__WHAT YOU NEED TO DO__. Quote verbatim the span of lines that begins the listing below and closes with the line containing "Task: Click the archived".

(RECORDS PROVIDED begins)

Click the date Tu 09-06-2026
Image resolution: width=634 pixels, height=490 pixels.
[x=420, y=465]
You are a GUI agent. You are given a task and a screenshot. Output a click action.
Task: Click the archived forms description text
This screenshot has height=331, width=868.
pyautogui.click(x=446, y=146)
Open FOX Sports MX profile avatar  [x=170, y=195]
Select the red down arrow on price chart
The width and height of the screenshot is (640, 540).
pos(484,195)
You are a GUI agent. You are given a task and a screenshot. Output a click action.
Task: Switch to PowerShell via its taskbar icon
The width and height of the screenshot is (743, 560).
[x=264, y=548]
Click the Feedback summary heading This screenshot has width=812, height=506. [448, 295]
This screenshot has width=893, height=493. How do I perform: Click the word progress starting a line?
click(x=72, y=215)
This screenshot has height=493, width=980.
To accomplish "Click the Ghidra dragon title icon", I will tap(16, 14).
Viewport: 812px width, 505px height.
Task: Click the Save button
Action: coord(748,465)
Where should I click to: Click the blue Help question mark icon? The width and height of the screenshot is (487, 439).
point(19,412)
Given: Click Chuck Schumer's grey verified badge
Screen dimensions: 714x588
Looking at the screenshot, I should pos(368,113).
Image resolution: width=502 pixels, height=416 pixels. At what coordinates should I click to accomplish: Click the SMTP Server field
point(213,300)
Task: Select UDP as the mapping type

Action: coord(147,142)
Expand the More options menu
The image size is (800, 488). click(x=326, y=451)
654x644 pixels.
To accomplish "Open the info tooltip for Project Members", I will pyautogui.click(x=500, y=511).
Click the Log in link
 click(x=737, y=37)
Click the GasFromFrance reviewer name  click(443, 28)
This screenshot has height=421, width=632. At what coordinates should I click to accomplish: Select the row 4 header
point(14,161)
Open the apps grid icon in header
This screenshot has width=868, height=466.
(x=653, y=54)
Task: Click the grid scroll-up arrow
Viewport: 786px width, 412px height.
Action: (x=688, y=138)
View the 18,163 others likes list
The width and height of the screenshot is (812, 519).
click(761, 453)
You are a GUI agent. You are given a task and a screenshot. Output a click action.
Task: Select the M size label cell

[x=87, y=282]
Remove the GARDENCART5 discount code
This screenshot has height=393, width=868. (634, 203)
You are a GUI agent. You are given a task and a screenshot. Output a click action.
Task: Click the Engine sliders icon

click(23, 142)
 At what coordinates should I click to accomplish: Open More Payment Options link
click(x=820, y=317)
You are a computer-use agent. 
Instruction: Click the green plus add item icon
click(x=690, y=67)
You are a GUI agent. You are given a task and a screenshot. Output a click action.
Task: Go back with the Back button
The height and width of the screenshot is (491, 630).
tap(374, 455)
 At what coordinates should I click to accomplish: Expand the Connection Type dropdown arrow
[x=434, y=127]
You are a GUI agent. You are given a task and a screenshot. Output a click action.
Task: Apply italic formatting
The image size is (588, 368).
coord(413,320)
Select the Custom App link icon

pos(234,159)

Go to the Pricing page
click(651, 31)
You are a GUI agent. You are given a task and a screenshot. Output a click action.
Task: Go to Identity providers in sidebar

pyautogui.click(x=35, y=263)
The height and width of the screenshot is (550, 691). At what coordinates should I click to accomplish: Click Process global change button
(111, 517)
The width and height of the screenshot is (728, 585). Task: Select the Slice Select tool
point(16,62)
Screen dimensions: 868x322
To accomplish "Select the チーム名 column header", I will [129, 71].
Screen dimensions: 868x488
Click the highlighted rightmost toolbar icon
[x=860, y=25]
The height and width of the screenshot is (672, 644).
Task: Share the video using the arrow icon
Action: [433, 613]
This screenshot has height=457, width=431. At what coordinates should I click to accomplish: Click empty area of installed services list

(RECORDS PROVIDED ends)

__TASK ANSWER__.
Click the date Tu 09-06-2026
Image resolution: width=634 pixels, height=490 pixels.
[x=420, y=465]
You are a GUI agent. You are given a task and a screenshot. Output a click action.
Task: Click the archived forms description text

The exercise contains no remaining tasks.